Nineteenth-Century Novels I Wish Were in Print (But Aren't)

In no particular order:

Mrs. Humphry Ward, Helbeck of Bannisdale.  Arguably her best novel, with characters facing believable spiritual and psychological conflicts, plus (for Mrs. Ward) relatively taut plotting.  Its vexed attitudes to both Catholicism and anti-Catholicism are intriguing.

W. M. Thackeray, The History of Henry Esmond.  And not just because I wrote about it in Book One.  You'd have thought enough people would be into an unreliable narrator with characters grumping away in the footnotes...

Emily Lawless, With Essex in Ireland.  Besides having sharp things to say about anti-Irish prejudices, albeit within a Unionist context, it's...brace yourselves...actually funny.  The novel parodies just about every major trend in both historical fiction and the earlier national tale, and it has a narrator who sends up Edmund Spenser.  (I actually proposed an edition of this a few years back, but the reviewers didn't think the book would sell, alas.)  

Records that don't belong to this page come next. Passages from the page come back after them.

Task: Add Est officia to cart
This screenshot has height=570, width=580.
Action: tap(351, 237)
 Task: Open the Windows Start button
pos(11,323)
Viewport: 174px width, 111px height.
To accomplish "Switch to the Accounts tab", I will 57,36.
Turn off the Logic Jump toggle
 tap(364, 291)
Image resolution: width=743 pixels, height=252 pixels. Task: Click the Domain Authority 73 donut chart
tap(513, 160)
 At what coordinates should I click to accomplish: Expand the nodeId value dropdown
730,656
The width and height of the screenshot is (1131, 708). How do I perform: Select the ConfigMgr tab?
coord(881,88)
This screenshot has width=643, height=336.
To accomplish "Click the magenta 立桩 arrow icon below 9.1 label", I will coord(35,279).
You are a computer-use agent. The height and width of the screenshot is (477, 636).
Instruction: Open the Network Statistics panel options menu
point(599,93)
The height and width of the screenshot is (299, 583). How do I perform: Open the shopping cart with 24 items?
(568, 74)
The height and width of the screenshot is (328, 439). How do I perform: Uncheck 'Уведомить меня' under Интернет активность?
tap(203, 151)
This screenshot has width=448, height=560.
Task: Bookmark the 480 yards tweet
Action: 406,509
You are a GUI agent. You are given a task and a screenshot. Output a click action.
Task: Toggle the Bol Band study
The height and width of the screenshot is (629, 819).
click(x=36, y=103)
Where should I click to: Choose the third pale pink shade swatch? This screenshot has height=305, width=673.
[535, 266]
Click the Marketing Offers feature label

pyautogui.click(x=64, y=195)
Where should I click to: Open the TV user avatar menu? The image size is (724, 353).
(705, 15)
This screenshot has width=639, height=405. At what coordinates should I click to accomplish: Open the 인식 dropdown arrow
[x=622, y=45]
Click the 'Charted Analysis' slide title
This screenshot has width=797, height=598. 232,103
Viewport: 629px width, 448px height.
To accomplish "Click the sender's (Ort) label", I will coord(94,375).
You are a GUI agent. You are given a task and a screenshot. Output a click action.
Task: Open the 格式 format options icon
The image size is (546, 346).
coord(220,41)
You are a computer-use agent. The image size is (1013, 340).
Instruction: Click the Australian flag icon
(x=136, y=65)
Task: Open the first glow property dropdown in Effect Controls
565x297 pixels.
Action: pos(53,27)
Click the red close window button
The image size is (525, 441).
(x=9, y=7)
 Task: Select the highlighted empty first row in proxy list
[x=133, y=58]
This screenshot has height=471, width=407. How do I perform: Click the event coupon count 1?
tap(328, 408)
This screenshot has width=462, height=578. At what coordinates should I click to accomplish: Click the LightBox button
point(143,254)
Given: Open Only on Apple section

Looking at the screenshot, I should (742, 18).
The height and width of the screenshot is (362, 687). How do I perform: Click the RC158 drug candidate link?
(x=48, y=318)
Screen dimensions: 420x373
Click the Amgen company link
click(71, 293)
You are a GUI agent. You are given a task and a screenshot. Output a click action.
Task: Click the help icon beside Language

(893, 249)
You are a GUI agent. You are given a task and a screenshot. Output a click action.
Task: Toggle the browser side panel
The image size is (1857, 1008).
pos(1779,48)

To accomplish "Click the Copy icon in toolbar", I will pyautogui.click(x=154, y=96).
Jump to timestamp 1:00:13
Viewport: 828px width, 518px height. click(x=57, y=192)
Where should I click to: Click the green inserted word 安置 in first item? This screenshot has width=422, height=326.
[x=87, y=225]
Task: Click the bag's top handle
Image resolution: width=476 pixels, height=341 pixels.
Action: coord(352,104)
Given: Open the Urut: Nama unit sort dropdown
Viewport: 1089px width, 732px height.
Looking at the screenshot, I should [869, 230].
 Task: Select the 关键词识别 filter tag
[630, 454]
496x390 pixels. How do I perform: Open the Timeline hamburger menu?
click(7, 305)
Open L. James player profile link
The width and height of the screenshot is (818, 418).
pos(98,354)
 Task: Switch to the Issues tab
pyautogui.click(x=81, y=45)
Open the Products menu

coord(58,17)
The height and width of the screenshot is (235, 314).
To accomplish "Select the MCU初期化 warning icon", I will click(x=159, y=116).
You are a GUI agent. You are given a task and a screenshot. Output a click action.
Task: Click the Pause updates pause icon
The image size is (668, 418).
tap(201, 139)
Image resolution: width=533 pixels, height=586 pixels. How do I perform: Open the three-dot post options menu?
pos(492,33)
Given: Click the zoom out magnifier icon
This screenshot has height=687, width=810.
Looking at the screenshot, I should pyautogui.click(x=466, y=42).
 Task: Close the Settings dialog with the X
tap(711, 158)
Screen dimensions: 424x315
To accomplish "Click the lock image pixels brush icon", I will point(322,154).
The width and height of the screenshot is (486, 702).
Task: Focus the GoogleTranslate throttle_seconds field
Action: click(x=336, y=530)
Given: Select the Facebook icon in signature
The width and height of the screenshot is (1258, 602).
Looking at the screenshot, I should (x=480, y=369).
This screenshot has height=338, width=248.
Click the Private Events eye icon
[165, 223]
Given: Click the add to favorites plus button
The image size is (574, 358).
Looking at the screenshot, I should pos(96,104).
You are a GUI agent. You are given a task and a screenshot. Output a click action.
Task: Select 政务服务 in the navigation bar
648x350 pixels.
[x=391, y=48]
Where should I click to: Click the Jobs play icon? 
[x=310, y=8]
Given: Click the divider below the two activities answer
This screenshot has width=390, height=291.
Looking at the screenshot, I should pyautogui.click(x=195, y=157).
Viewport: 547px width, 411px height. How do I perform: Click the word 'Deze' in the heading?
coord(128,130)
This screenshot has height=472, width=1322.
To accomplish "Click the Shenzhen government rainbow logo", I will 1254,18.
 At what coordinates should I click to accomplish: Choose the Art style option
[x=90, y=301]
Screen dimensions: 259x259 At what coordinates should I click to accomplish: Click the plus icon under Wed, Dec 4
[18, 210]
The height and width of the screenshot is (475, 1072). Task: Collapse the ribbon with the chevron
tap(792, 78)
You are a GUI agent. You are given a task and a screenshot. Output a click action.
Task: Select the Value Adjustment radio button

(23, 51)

A non-kiddified edition of Johann Wyss, The Swiss Family Robinson.  I was hoping to teach it this semester, only to discover that the only translations currently available have all been made suitable for younger readers.

Grace Aguilar, The Vale of Cedars.  OK, this is very niche, but it's a nice rebuttal to Ivanhoe, not to mention Aguilar's only "Jewish" novel aimed at a general audience.  

Unaltered editions of George MacDonald's religious fiction.  Modern reprints of MacDonald have a bad habit of being reworked for contemporary religious tastes, and therefore cannot be used in classrooms (or for scholarly purposes).

Edward Bulwer-Lytton, The Last Days of Pompeii.  Despite my ongoing resistance to my father's suggestion that I edit this novel, there still ought to be a scholarly edition, given that it was something of a cult read at the time (and led to statues, among other things).  And, despite the bad writing contest, Bulwer-Lytton is a major Victorian novelist--he ought to be easier to find.

Charlotte Yonge, The Daisy Chain.  Granted, this novel annoys a lot of people, but it's nevertheless one of Yonge's most significant efforts.